**STORED RECORDS**.
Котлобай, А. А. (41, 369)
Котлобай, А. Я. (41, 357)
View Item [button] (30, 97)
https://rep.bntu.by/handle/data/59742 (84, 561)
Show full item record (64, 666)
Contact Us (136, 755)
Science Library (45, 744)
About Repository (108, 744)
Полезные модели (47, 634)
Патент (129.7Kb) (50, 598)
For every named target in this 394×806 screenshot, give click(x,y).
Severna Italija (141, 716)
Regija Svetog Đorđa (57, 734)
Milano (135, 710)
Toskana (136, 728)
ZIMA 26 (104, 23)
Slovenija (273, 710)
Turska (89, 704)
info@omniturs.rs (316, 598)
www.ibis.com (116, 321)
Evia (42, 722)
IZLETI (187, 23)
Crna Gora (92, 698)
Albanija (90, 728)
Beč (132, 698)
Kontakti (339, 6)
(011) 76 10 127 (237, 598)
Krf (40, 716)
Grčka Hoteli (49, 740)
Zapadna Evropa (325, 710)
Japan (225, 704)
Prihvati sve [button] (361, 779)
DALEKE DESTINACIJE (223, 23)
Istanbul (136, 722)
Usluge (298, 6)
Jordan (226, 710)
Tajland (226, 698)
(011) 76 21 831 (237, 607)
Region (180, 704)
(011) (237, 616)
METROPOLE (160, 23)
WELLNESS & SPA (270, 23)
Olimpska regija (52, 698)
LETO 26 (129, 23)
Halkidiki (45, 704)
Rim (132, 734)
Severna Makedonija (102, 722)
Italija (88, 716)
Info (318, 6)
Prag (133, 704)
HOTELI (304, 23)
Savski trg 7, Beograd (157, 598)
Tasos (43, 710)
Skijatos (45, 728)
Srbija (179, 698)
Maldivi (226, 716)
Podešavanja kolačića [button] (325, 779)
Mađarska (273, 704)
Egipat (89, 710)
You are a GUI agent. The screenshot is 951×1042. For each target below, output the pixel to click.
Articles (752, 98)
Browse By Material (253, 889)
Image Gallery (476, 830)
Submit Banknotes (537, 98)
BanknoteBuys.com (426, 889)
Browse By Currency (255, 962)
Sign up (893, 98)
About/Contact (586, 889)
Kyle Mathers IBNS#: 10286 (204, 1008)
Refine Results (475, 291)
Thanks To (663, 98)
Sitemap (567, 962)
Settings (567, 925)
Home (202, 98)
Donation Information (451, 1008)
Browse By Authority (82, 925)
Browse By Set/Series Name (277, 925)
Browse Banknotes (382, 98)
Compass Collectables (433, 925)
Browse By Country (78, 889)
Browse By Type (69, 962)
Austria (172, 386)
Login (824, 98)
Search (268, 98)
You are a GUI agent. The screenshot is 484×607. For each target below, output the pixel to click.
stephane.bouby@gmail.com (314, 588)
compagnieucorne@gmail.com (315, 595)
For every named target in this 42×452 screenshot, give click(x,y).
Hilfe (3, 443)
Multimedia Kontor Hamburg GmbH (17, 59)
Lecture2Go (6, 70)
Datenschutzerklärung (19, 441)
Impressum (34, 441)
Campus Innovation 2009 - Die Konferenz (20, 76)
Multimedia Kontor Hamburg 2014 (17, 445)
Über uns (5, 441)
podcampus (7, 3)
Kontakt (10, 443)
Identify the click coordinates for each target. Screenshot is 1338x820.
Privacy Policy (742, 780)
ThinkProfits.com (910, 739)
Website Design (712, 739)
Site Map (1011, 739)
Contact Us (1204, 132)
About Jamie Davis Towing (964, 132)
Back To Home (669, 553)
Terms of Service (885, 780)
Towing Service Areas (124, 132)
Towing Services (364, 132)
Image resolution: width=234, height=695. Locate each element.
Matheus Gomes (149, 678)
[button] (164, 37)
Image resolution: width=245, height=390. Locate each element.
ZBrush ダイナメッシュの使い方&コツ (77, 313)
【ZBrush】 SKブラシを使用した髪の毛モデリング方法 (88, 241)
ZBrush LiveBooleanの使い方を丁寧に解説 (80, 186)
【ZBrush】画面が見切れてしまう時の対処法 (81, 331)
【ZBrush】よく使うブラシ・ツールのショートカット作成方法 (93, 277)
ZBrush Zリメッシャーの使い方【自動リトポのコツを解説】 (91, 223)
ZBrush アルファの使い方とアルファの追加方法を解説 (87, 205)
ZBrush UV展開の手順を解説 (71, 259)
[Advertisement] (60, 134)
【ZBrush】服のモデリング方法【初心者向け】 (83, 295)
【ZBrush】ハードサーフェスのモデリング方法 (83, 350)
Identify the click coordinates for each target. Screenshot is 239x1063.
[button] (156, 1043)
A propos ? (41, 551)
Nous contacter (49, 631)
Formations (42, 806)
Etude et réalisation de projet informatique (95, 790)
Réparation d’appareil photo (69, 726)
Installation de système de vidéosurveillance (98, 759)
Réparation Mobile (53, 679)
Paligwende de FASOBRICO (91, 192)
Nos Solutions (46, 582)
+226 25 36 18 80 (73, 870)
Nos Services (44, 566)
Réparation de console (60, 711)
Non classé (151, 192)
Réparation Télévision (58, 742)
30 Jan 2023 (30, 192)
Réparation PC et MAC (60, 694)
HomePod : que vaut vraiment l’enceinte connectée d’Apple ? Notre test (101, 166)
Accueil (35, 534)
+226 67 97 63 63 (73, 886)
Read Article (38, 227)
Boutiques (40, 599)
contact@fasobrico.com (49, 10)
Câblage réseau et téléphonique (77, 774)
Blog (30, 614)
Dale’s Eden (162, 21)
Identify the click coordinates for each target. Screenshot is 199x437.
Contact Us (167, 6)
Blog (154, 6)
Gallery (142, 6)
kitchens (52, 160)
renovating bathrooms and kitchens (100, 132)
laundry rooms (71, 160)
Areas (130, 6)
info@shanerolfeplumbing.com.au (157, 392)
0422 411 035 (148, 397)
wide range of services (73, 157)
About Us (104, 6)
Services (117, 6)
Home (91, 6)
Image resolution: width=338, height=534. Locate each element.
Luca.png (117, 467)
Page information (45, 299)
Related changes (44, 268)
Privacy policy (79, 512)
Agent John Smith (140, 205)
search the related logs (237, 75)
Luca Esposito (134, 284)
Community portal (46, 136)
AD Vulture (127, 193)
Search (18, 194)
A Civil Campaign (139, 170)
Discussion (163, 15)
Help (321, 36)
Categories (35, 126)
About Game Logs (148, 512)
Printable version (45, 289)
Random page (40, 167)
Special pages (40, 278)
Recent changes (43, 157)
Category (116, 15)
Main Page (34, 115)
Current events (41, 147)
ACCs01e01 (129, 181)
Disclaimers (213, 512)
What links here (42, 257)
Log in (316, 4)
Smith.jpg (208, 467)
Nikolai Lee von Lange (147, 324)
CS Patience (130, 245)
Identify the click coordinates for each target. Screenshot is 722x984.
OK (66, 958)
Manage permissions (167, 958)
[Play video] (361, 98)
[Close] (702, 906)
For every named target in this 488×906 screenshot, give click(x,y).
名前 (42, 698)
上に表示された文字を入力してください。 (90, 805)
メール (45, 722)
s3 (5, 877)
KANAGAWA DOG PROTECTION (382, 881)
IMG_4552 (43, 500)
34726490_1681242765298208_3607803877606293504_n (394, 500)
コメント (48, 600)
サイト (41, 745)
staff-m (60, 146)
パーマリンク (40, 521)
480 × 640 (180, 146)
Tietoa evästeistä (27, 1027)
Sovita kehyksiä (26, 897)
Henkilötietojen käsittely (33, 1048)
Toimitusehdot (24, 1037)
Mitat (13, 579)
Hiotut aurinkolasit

**DO THIS**.
Render all of the data above as a JSON array of strings, one string per line, skipping any blank lines.

**THE SOLUTION**.
[
  "Котлобай, А. А. (41, 369)",
  "Котлобай, А. Я. (41, 357)",
  "View Item [button] (30, 97)",
  "https://rep.bntu.by/handle/data/59742 (84, 561)",
  "Show full item record (64, 666)",
  "Contact Us (136, 755)",
  "Science Library (45, 744)",
  "About Repository (108, 744)",
  "Полезные модели (47, 634)",
  "Патент (129.7Kb) (50, 598)",
  "For every named target in this 394×806 screenshot, give click(x,y).",
  "Severna Italija (141, 716)",
  "Regija Svetog Đorđa (57, 734)",
  "Milano (135, 710)",
  "Toskana (136, 728)",
  "ZIMA 26 (104, 23)",
  "Slovenija (273, 710)",
  "Turska (89, 704)",
  "info@omniturs.rs (316, 598)",
  "www.ibis.com (116, 321)",
  "Evia (42, 722)",
  "IZLETI (187, 23)",
  "Crna Gora (92, 698)",
  "Albanija (90, 728)",
  "Beč (132, 698)",
  "Kontakti (339, 6)",
  "(011) 76 10 127 (237, 598)",
  "Krf (40, 716)",
  "Grčka Hoteli (49, 740)",
  "Zapadna Evropa (325, 710)",
  "Japan (225, 704)",
  "Prihvati sve [button] (361, 779)",
  "DALEKE DESTINACIJE (223, 23)",
  "Istanbul (136, 722)",
  "Usluge (298, 6)",
  "Jordan (226, 710)",
  "Tajland (226, 698)",
  "(011) 76 21 831 (237, 607)",
  "Region (180, 704)",
  "(011) (237, 616)",
  "METROPOLE (160, 23)",
  "WELLNESS & SPA (270, 23)",
  "Olimpska regija (52, 698)",
  "LETO 26 (129, 23)",
  "Halkidiki (45, 704)",
  "Rim (132, 734)",
  "Severna Makedonija (102, 722)",
  "Italija (88, 716)",
  "Info (318, 6)",
  "Prag (133, 704)",
  "HOTELI (304, 23)",
  "Savski trg 7, Beograd (157, 598)",
  "Tasos (43, 710)",
  "Skijatos (45, 728)",
  "Srbija (179, 698)",
  "Maldivi (226, 716)",
  "Podešavanja kolačića [button] (325, 779)",
  "Mađarska (273, 704)",
  "Egipat (89, 710)",
  "You are a GUI agent. The screenshot is 951×1042. For each target below, output the pixel to click.",
  "Articles (752, 98)",
  "Browse By Material (253, 889)",
  "Image Gallery (476, 830)",
  "Submit Banknotes (537, 98)",
  "BanknoteBuys.com (426, 889)",
  "Browse By Currency (255, 962)",
  "Sign up (893, 98)",
  "About/Contact (586, 889)",
  "Kyle Mathers IBNS#: 10286 (204, 1008)",
  "Refine Results (475, 291)",
  "Thanks To (663, 98)",
  "Sitemap (567, 962)",
  "Settings (567, 925)",
  "Home (202, 98)",
  "Donation Information (451, 1008)",
  "Browse By Authority (82, 925)",
  "Browse By Set/Series Name (277, 925)",
  "Browse Banknotes (382, 98)",
  "Compass Collectables (433, 925)",
  "Browse By Country (78, 889)",
  "Browse By Type (69, 962)",
  "Austria (172, 386)",
  "Login (824, 98)",
  "Search (268, 98)",
  "You are a GUI agent. The screenshot is 484×607. For each target below, output the pixel to click.",
  "stephane.bouby@gmail.com (314, 588)",
  "compagnieucorne@gmail.com (315, 595)",
  "For every named target in this 42×452 screenshot, give click(x,y).",
  "Hilfe (3, 443)",
  "Multimedia Kontor Hamburg GmbH (17, 59)",
  "Lecture2Go (6, 70)",
  "Datenschutzerklärung (19, 441)",
  "Impressum (34, 441)",
  "Campus Innovation 2009 - Die Konferenz (20, 76)",
  "Multimedia Kontor Hamburg 2014 (17, 445)",
  "Über uns (5, 441)",
  "podcampus (7, 3)",
  "Kontakt (10, 443)",
  "Identify the click coordinates for each target. Screenshot is 1338x820.",
  "Privacy Policy (742, 780)",
  "ThinkProfits.com (910, 739)",
  "Website Design (712, 739)",
  "Site Map (1011, 739)",
  "Contact Us (1204, 132)",
  "About Jamie Davis Towing (964, 132)",
  "Back To Home (669, 553)",
  "Terms of Service (885, 780)",
  "Towing Service Areas (124, 132)",
  "Towing Services (364, 132)",
  "Image resolution: width=234, height=695. Locate each element.",
  "Matheus Gomes (149, 678)",
  "[button] (164, 37)",
  "Image resolution: width=245, height=390. Locate each element.",
  "ZBrush ダイナメッシュの使い方&コツ (77, 313)",
  "【ZBrush】 SKブラシを使用した髪の毛モデリング方法 (88, 241)",
  "ZBrush LiveBooleanの使い方を丁寧に解説 (80, 186)",
  "【ZBrush】画面が見切れてしまう時の対処法 (81, 331)",
  "【ZBrush】よく使うブラシ・ツールのショートカット作成方法 (93, 277)",
  "ZBrush Zリメッシャーの使い方【自動リトポのコツを解説】 (91, 223)",
  "ZBrush アルファの使い方とアルファの追加方法を解説 (87, 205)",
  "ZBrush UV展開の手順を解説 (71, 259)",
  "[Advertisement] (60, 134)",
  "【ZBrush】服のモデリング方法【初心者向け】 (83, 295)",
  "【ZBrush】ハードサーフェスのモデリング方法 (83, 350)",
  "Identify the click coordinates for each target. Screenshot is 239x1063.",
  "[button] (156, 1043)",
  "A propos ? (41, 551)",
  "Nous contacter (49, 631)",
  "Formations (42, 806)",
  "Etude et réalisation de projet informatique (95, 790)",
  "Réparation d’appareil photo (69, 726)",
  "Installation de système de vidéosurveillance (98, 759)",
  "Réparation Mobile (53, 679)",
  "Paligwende de FASOBRICO (91, 192)",
  "Nos Solutions (46, 582)",
  "+226 25 36 18 80 (73, 870)",
  "Nos Services (44, 566)",
  "Réparation de console (60, 711)",
  "Non classé (151, 192)",
  "Réparation Télévision (58, 742)",
  "30 Jan 2023 (30, 192)",
  "Réparation PC et MAC (60, 694)",
  "HomePod : que vaut vraiment l’enceinte connectée d’Apple ? Notre test (101, 166)",
  "Accueil (35, 534)",
  "+226 67 97 63 63 (73, 886)",
  "Read Article (38, 227)",
  "Boutiques (40, 599)",
  "contact@fasobrico.com (49, 10)",
  "Câblage réseau et téléphonique (77, 774)",
  "Blog (30, 614)",
  "Dale’s Eden (162, 21)",
  "Identify the click coordinates for each target. Screenshot is 199x437.",
  "Contact Us (167, 6)",
  "Blog (154, 6)",
  "Gallery (142, 6)",
  "kitchens (52, 160)",
  "renovating bathrooms and kitchens (100, 132)",
  "laundry rooms (71, 160)",
  "Areas (130, 6)",
  "info@shanerolfeplumbing.com.au (157, 392)",
  "0422 411 035 (148, 397)",
  "wide range of services (73, 157)",
  "About Us (104, 6)",
  "Services (117, 6)",
  "Home (91, 6)",
  "Image resolution: width=338, height=534. Locate each element.",
  "Luca.png (117, 467)",
  "Page information (45, 299)",
  "Related changes (44, 268)",
  "Privacy policy (79, 512)",
  "Agent John Smith (140, 205)",
  "search the related logs (237, 75)",
  "Luca Esposito (134, 284)",
  "Community portal (46, 136)",
  "AD Vulture (127, 193)",
  "Search (18, 194)",
  "A Civil Campaign (139, 170)",
  "Discussion (163, 15)",
  "Help (321, 36)",
  "Categories (35, 126)",
  "About Game Logs (148, 512)",
  "Printable version (45, 289)",
  "Random page (40, 167)",
  "Special pages (40, 278)",
  "Recent changes (43, 157)",
  "Category (116, 15)",
  "Main Page (34, 115)",
  "Current events (41, 147)",
  "ACCs01e01 (129, 181)",
  "Disclaimers (213, 512)",
  "What links here (42, 257)",
  "Log in (316, 4)",
  "Smith.jpg (208, 467)",
  "Nikolai Lee von Lange (147, 324)",
  "CS Patience (130, 245)",
  "Identify the click coordinates for each target. Screenshot is 722x984.",
  "OK (66, 958)",
  "Manage permissions (167, 958)",
  "[Play video] (361, 98)",
  "[Close] (702, 906)",
  "For every named target in this 488×906 screenshot, give click(x,y).",
  "名前 (42, 698)",
  "上に表示された文字を入力してください。 (90, 805)",
  "メール (45, 722)",
  "s3 (5, 877)",
  "KANAGAWA DOG PROTECTION (382, 881)",
  "IMG_4552 (43, 500)",
  "34726490_1681242765298208_3607803877606293504_n (394, 500)",
  "コメント (48, 600)",
  "サイト (41, 745)",
  "staff-m (60, 146)",
  "パーマリンク (40, 521)",
  "480 × 640 (180, 146)",
  "Tietoa evästeistä (27, 1027)",
  "Sovita kehyksiä (26, 897)",
  "Henkilötietojen käsittely (33, 1048)",
  "Toimitusehdot (24, 1037)",
  "Mitat (13, 579)",
  "Hiotut aurinkolasit"
]